Thursday, April 19, 2001

Sunsets and sunrises - Hoosier Salon 77th Annual Exibition at the Indiana State Museum - April 14, 2001

Sunsets and sunrises
By Mary Lee Pappas

*Pictured: ‘Serenity’ by John Domont, one of his two paintings that will reside in the Indiana State Museum.

The Hoosier Salon stepped out of the doldrums and into the 21st century with its 77th annual exhibition of Salon artists at the Indiana State Museum. The paintings of kitties, doggies and uninspired Indiana landscapes normally found in this show were still present, but carried an eclectic and acceptable charm when shown alongside their new, dynamic counterparts.

Illia Raha's "When I Was a Child," an abstract oil of fluid, radiating gold and purple, dreamlike hues, virtually exploded off the wall — especially when juxtaposed with the subtle foliage of its painted neighbors. "A Story of Stones," by Sam Sartorius, was another wonderful large-scale abstract with a subdued earth palette.

Patricia Rhoden-Bartles’ "Visions Upward" takes the typical Indiana landscape in a new direction — literally upward. The view/composition is unusual. You peer through bare, golden-orange-touched branches into a robin's egg blue sky. Her brushstrokes are furious and inspired.

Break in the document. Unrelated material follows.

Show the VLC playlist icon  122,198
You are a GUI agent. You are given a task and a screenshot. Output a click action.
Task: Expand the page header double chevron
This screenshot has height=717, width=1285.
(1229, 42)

John Domont's farm landscapes, "Serenity" and "Contentment," radiate with an ethereal heat unique to Indiana sunsets and sunrises. A familiar red barn is blue in shadow against the glow of a hot red twilight. This stylistic break from the Hoosier Salon norm still reflects Indiana’s sense of place.

The diversity of the Hoosier Salon exhibition is traceable to Ginger Bievenour, the Hoosier Salon's executive director of three years, and a renewed board of directors. Artist recruitment has been pushed and varied aesthetics have been encouraged under this new leadership. "I love abstracts," Bievenour said in discussing the current Salon show. "I was truly euphoric when pieces started coming in."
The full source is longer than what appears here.